▶ OBJECTIVES:
**1)** According to the patch message, what was the end result when offline cpus were erroneously selected during migration decisions?
**2)** Reproduce everything in the patch message from "This bug affects" down to "routed to it.".

--- Start of TEXT SECTION ---

[PATCH] sched: fix cpupri hotplug support

From: Gregory Haskins
Date: Tue Jun 03 2008 - 23:57:32 EST

Next message: Matthew Wilcox: "Re: per_cpu_counter_sum lockdep warning"
Previous message: Keith Packard: "[intel-agp] Rewrite GTT on resume"
Next in thread: Peter Zijlstra: "Re: [PATCH] sched: fix cpupri hotplug support"
Messages sorted by: [ date ] [ thread ] [ subject ] [ author ]

Hi Ingo, Steven, Thomas,
This patch is critical to fix a snafu in the root-domain/cpupri code. It
applies to 25.4-rt4, but as mentioned below it affects most recent -rt
kernels as well as sched-devel. If you accept this patch, and you have
non-trivial merge issues with other flavors just let me know and I will port
it to those kernels as well.

Regards
-Greg

--------------------------------
sched: fix cpupri hotplug support

The RT folks over at RedHat found an issue w.r.t. hotplug support which
was traced to problems with the cpupri infrastructure in the scheduler:

https://bugzilla.redhat.com/show_bug.cgi?id=449676

This bug affects 23-rt12+, 24-rtX, 25-rtX, and sched-devel. This patch
applies to 25.4-rt4, though it should trivially apply to most cpupri enabled
kernels mentioned above.

It turned out that the issue was that offline cpus could get inadvertently
registered with cpupri so that they were erroneously selected during
migration decisions. The end result would be an OOPS as the offline cpu
had tasks routed to it.

--- End of TEXT SECTION ---
--- Start of GIVEN RECORDS ---

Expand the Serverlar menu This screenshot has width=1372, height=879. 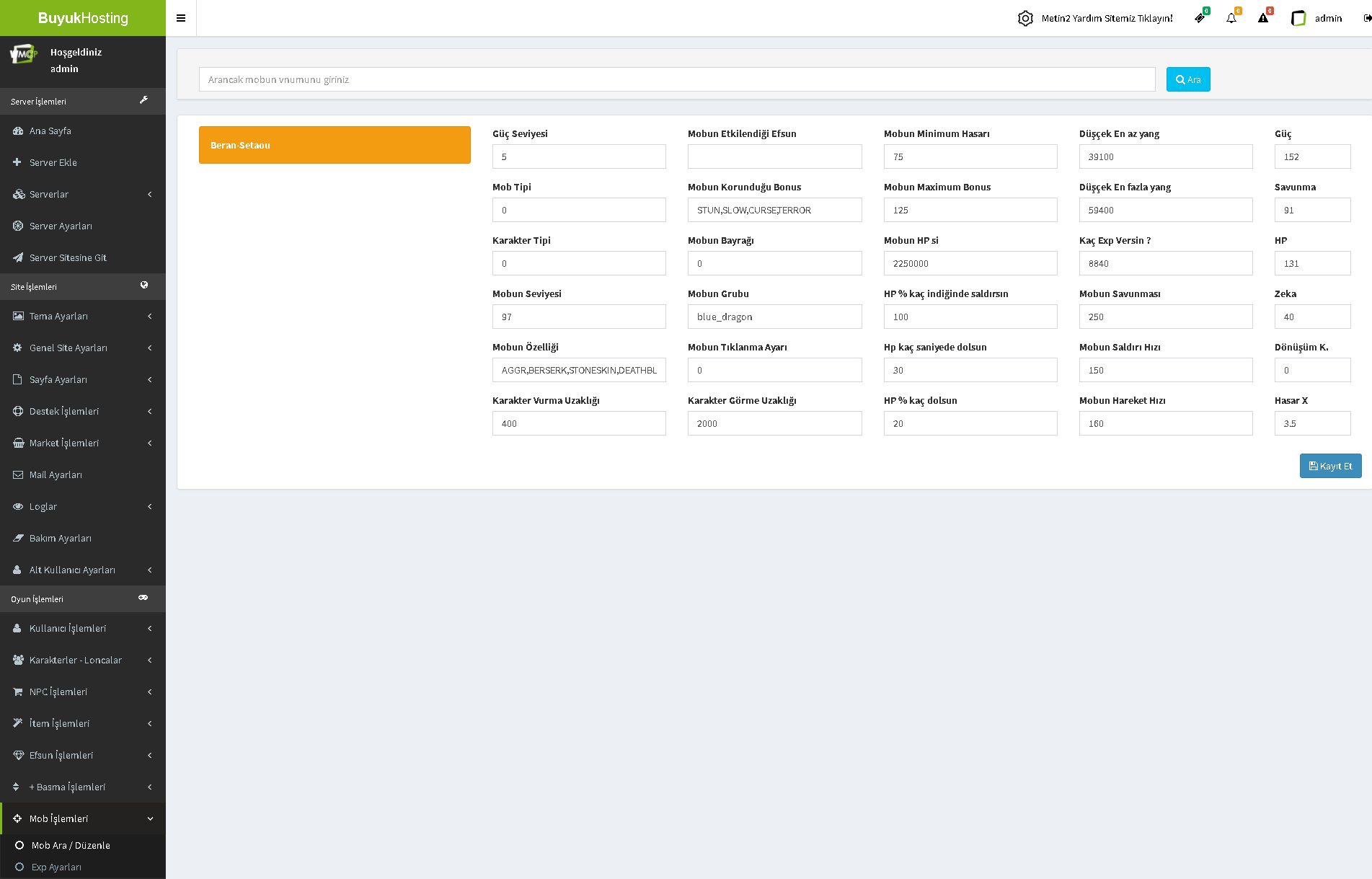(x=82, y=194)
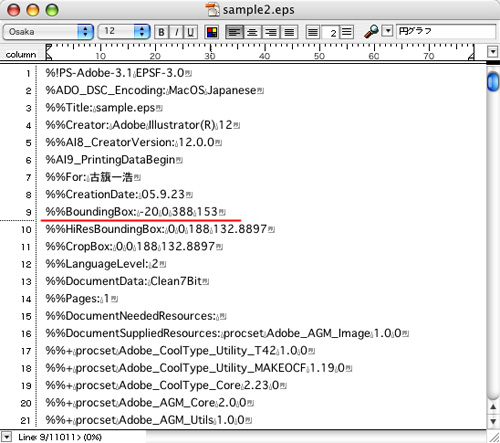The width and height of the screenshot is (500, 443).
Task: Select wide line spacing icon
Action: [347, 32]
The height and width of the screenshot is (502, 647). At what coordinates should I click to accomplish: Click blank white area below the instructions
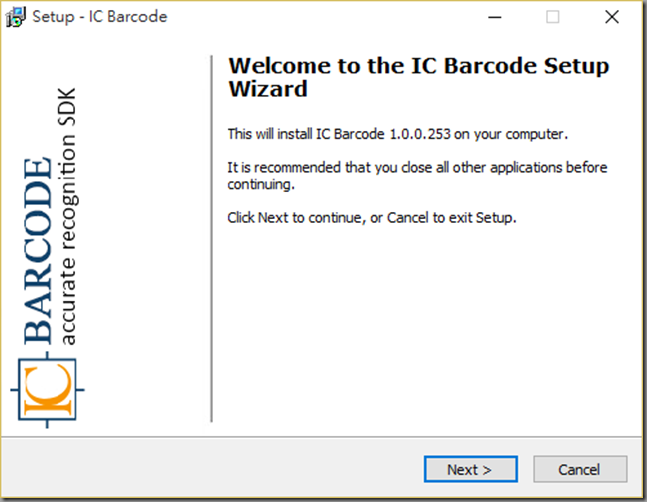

--- End of GIVEN RECORDS ---

▶ EXPECTED RESULTS:
**1)** An OOPS, because the offline cpu had tasks routed to it.

**2)**
This bug affects 23-rt12+, 24-rtX, 25-rtX, and sched-devel. This patch
applies to 25.4-rt4, though it should trivially apply to most cpupri enabled
kernels mentioned above.

It turned out that the issue was that offline cpus could get inadvertently
registered with cpupri so that they were erroneously selected during
migration decisions. The end result would be an OOPS as the offline cpu
had tasks routed to it.